╭─ TEXT SHOWN
As far as statements go, that one is pretty damning. The rhetoric presents a noticeable divide between Taylor and the Bills, particularly concerning the decision to have surgery on his injured groin. A word like “elected” suggests that Taylor did not consult the Bills on his decision to have surgery, as does the fact that they were not informed of it until “late last night.”

For Buffalo, the issue, of course, revolves around their pending decision to pick up an option in Taylor’s contract, which would commit more than $30 million to the quarterback. An injury clause in the deal would also guarantee that figure to the Virginia Tech product if he is unable to pass a physical by March 11. While the recovery time for the sports hernia procedure Taylor had this morning is generally followed by a six-week recovery, if for some reason it were to extend past March 12 the Bills will be on the hook for that huge sum of money, whether they planned on keeping him or not.

Another problem could arise in that if Buffalo were to not pick up the option, effectively cutting him, the NFLPA could argue that he’s entitled to the money anyway. That’s a situation that could get extremely dicey.

To be fair to Taylor he was pretty clear about his intentions during Monday’s locker room cleanout, where he mentioned that he was getting a second opinion on the groin and that if needed he’d undergo surgery asap in an effort to “get back and attack the off-season,” adding that it’s “not about the guarantee.” He certainly didn’t sound of a guy that was trying to pull one over on the franchise and if that was truly his intent he would have been better served to drag his feet in scheduling the procedure.
╰─
╭─ PROVIDED RECORDS
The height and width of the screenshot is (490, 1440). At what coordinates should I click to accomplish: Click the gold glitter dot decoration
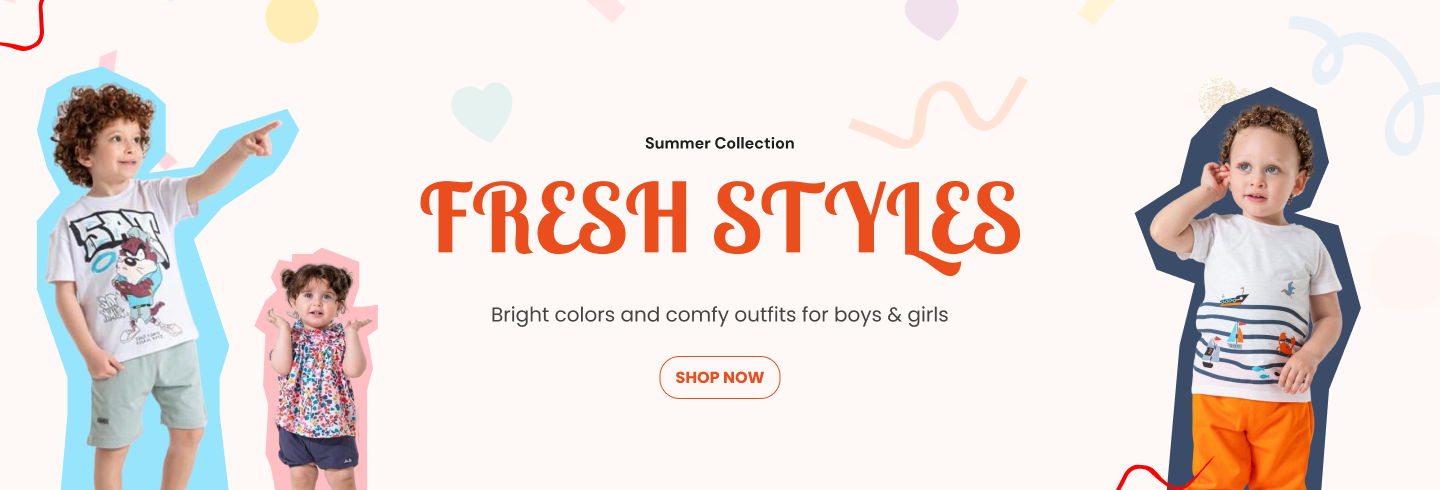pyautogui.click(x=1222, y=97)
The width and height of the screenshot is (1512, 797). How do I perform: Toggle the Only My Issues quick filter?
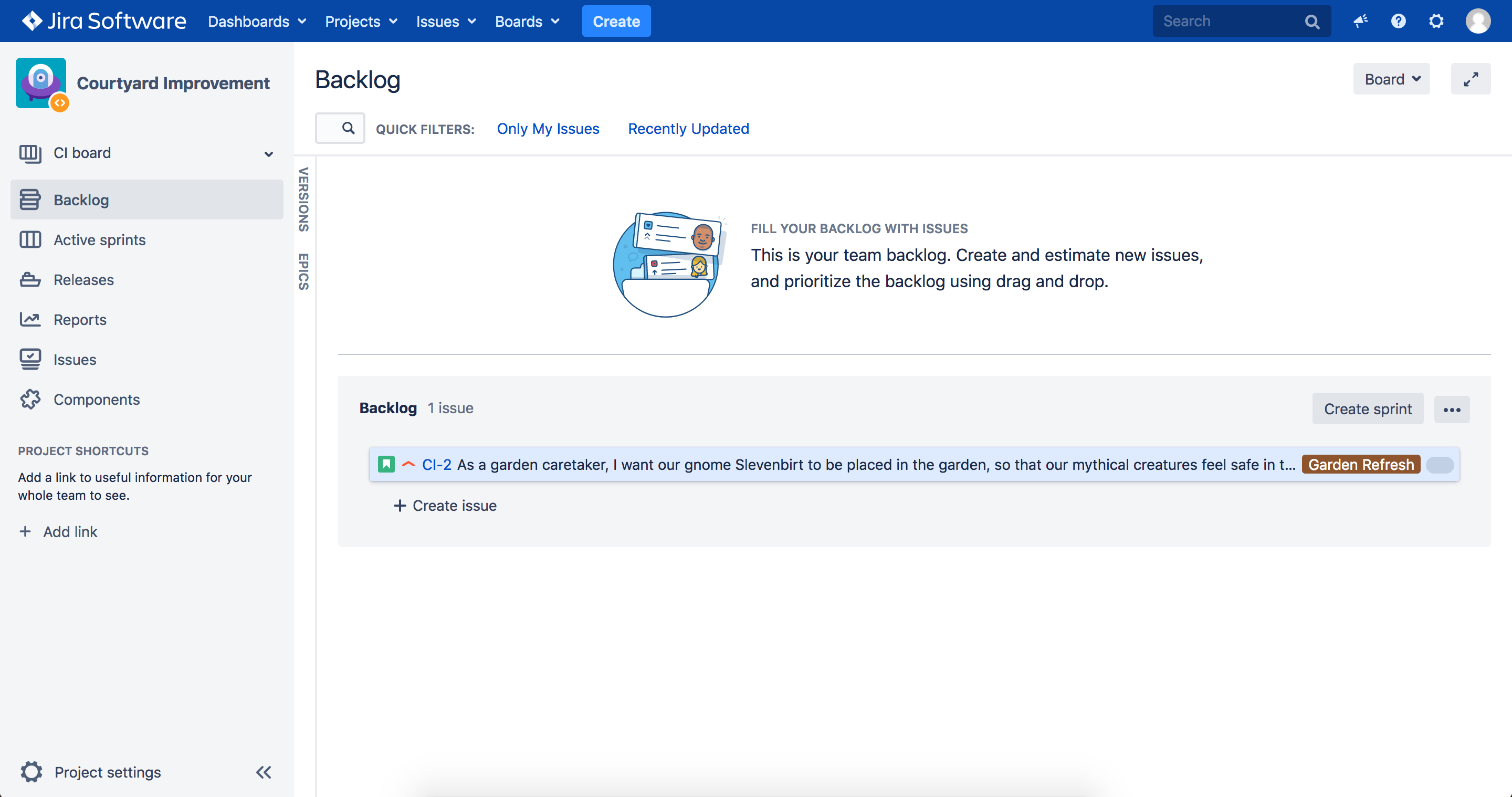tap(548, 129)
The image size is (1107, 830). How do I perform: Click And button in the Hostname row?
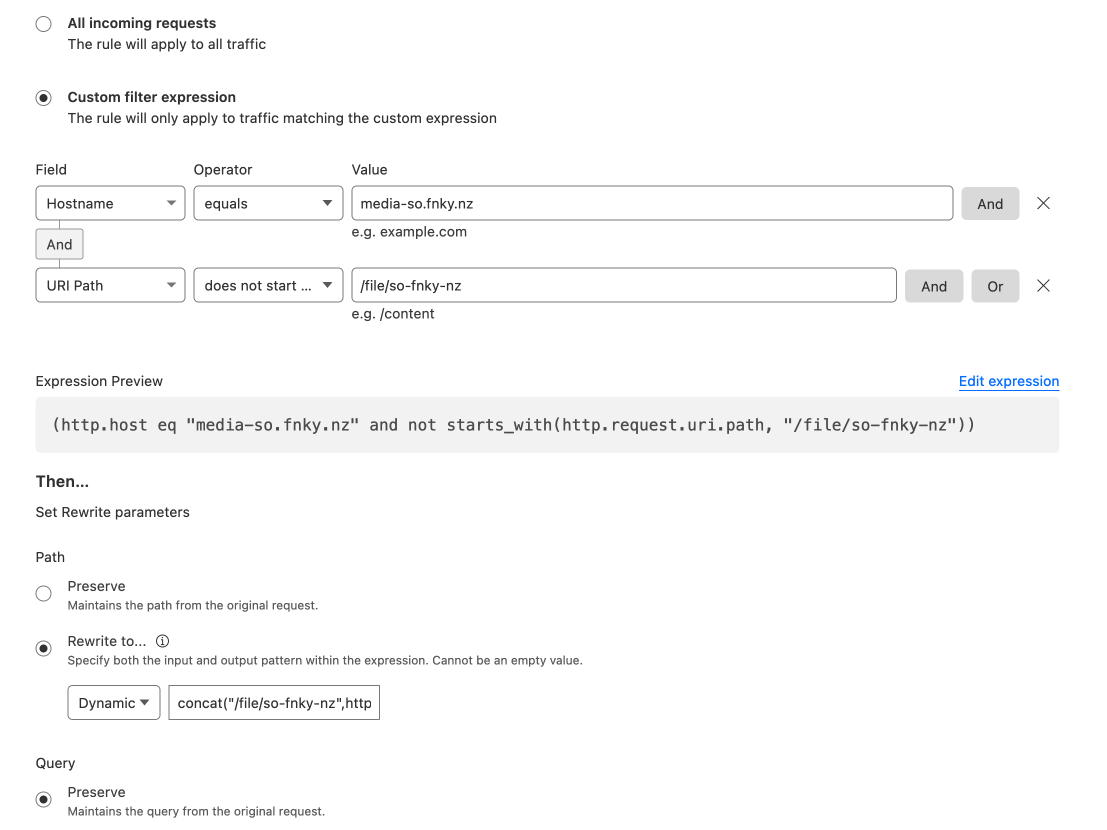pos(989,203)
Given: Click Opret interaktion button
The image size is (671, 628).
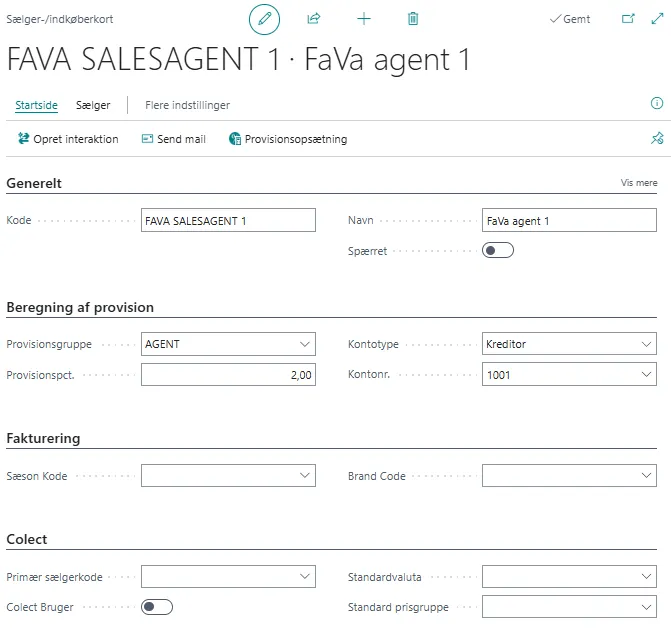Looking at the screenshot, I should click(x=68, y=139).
╰─
EXERCISE DIRECTIONS: Pick up the article on Taylor's groin surgery and his contract with the Bills after its last sentence and carry it forward.

REPLY TO THE EXERCISE:
Still, the passive-aggressive statement indicates that the Bills feel he went rogue in making his decision. To put it in perspective, let’s compare to the team’s statement from last May when a similar choice was made regarding first-round draft pick Shaq Lawson’s injured shoulder.

The difference in tone is almost deafening. They explained the decision as if the franchise was looking out for Lawson’s long-term health and called it “the best course of action.” Then in the latter portion Doug Whaley even commended the rookie for agreeing to the surgery and putting the team’s goals before his own. Even the fact that it was two paragraphs versus two sentences is pretty striking. These profoundly different statements show the difference between a team being in the loop on the final determination and supporting it, versus not.

In all likelihood, the injury clause in Taylor’s contract will become a moot point but it doesn’t mask the fact that the relationship between the two parties has become seriously strained since the Bills decided to bench the second-year starter for Week 17.